Excerpted data:
+-------+

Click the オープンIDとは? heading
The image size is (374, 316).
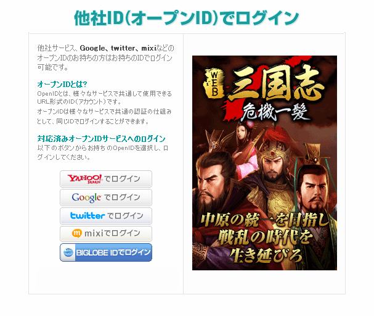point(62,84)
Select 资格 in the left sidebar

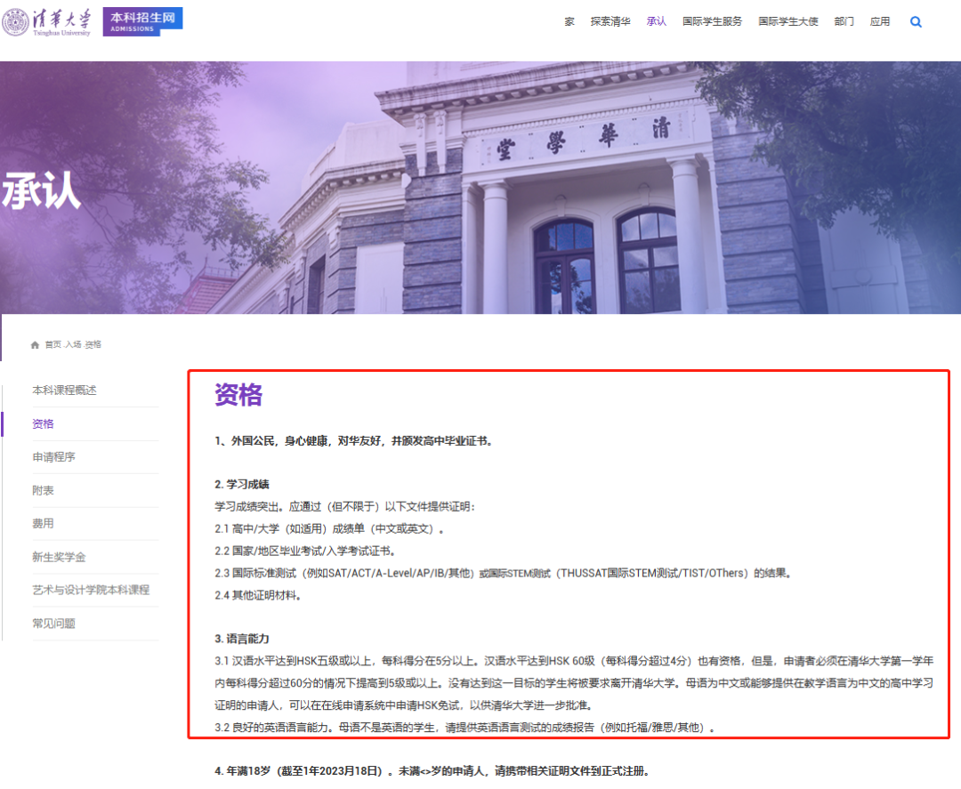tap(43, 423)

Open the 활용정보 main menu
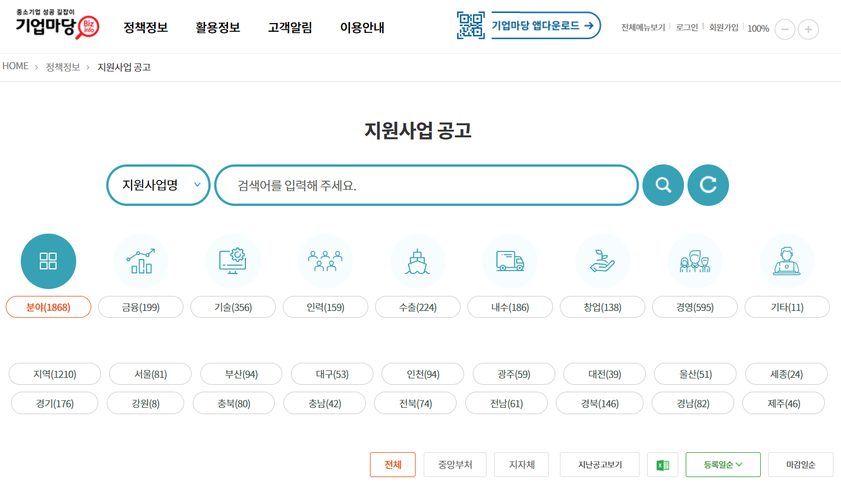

+-------+

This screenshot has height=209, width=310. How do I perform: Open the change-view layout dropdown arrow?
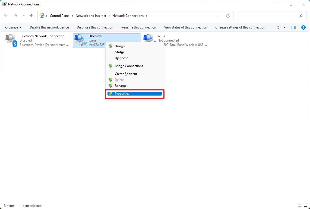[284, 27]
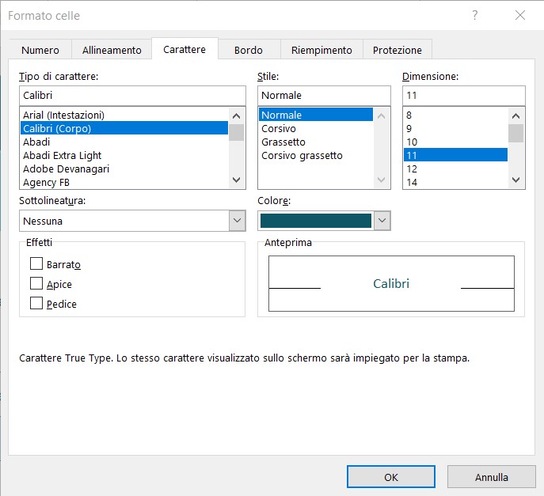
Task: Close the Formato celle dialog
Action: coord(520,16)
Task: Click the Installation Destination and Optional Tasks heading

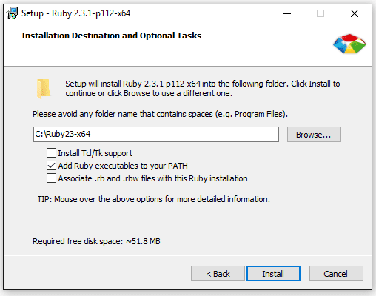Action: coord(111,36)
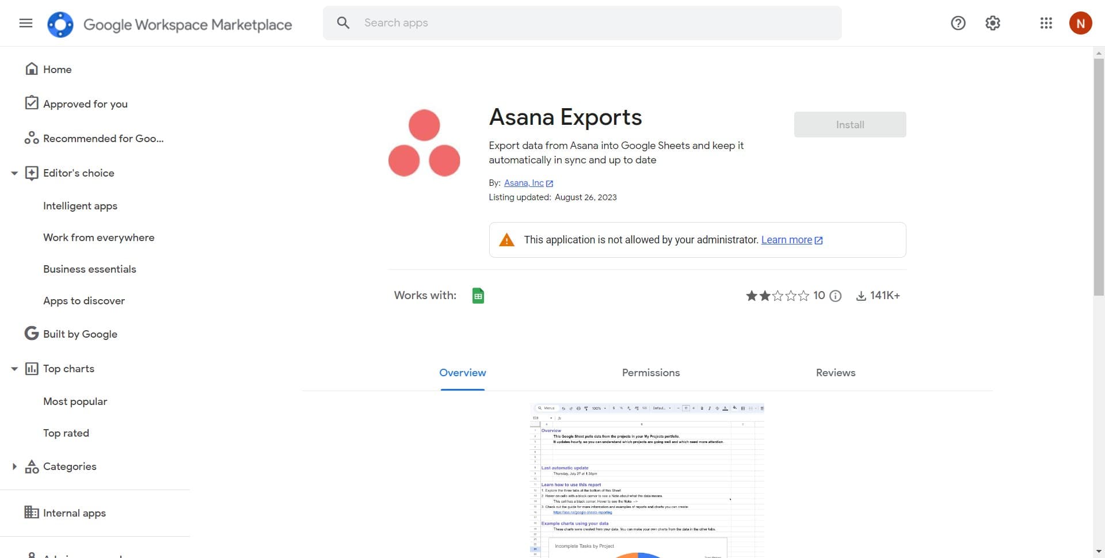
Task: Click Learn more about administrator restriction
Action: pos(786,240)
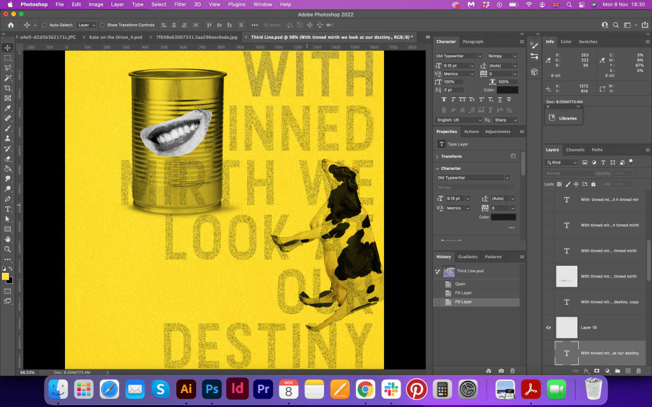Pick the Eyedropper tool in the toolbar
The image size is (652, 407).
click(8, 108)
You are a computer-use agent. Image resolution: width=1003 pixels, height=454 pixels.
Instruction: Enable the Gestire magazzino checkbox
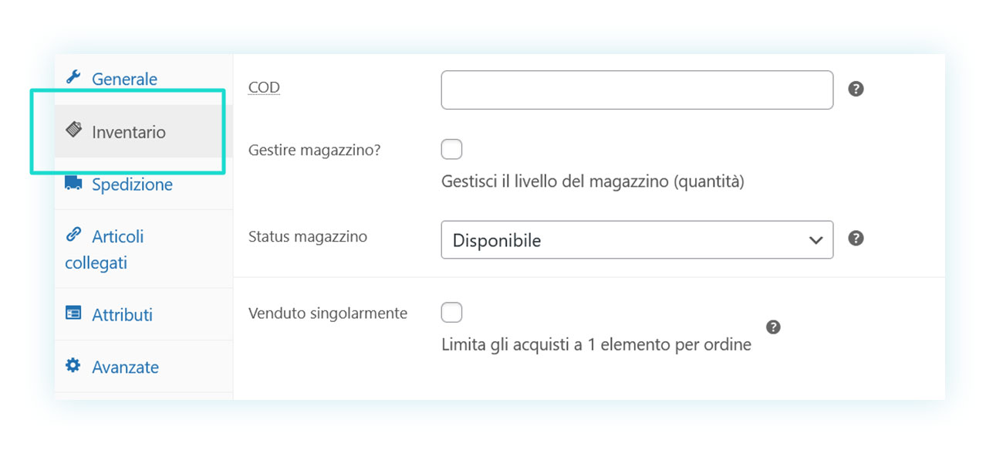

+-------+

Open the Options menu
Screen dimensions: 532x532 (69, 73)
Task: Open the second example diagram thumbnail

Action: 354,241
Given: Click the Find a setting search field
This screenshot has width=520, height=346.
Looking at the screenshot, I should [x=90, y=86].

+-------+

About this exercise: Only one stretch of the listing is wanted: the lines starting at the one with "The image size is (374, 316)." and ending at the one with "Open the 활용정보 main menu", copied exactly and free of pictures.

Task answer:
The image size is (374, 316).
point(62,84)
Select 资格 in the left sidebar

tap(43, 423)

Open the 활용정보 main menu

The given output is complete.